** Opening Exercise input block **
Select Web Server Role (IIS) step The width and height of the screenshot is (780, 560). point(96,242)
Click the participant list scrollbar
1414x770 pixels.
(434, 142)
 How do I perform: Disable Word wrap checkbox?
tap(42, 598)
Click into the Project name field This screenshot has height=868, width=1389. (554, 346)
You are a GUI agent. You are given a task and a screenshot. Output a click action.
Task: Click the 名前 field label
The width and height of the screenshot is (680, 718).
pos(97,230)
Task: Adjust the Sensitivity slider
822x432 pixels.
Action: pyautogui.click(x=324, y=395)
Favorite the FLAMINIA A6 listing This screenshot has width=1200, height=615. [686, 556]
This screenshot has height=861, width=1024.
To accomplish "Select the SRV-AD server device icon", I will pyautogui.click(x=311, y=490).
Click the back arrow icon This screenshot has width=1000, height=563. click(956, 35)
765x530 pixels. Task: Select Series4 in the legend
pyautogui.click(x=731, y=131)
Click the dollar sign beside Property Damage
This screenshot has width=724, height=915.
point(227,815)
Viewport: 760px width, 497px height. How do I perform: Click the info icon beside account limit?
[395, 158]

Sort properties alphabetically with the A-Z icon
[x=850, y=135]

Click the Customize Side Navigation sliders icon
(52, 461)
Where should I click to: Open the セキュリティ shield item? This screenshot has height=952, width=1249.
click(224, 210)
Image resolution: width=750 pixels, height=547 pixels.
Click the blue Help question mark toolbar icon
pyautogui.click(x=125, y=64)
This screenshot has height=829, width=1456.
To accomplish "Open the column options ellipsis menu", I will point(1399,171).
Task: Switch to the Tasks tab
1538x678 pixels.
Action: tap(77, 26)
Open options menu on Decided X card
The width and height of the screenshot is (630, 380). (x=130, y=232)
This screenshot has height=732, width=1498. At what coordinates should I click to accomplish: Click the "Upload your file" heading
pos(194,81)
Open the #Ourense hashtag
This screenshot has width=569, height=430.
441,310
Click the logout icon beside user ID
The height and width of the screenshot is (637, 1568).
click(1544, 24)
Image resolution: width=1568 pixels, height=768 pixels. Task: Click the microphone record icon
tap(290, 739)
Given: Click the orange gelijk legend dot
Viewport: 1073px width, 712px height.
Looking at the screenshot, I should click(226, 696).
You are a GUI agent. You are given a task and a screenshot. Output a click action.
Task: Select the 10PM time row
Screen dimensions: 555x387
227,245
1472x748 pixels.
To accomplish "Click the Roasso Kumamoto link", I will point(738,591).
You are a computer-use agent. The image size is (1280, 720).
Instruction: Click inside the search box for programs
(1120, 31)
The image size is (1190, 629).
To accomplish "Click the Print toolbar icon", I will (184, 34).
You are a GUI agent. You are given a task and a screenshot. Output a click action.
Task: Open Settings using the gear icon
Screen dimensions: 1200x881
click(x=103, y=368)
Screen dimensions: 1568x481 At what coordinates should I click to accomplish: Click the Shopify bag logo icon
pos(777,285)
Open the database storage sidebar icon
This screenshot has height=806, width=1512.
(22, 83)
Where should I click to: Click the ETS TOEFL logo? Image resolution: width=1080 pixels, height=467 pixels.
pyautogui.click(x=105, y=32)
** Closing Exercise input block **
◆ Required action: Could you transcribe the entries exactly, from the first line through the line containing "Click the back", and give nothing more?

◆ Solution for this exercise:
Select Web Server Role (IIS) step The width and height of the screenshot is (780, 560). point(96,242)
Click the participant list scrollbar
1414x770 pixels.
(434, 142)
 How do I perform: Disable Word wrap checkbox?
tap(42, 598)
Click into the Project name field This screenshot has height=868, width=1389. (554, 346)
You are a GUI agent. You are given a task and a screenshot. Output a click action.
Task: Click the 名前 field label
The width and height of the screenshot is (680, 718).
pos(97,230)
Task: Adjust the Sensitivity slider
822x432 pixels.
Action: pyautogui.click(x=324, y=395)
Favorite the FLAMINIA A6 listing This screenshot has width=1200, height=615. [686, 556]
This screenshot has height=861, width=1024.
To accomplish "Select the SRV-AD server device icon", I will pyautogui.click(x=311, y=490).
Click the back arrow icon This screenshot has width=1000, height=563. click(956, 35)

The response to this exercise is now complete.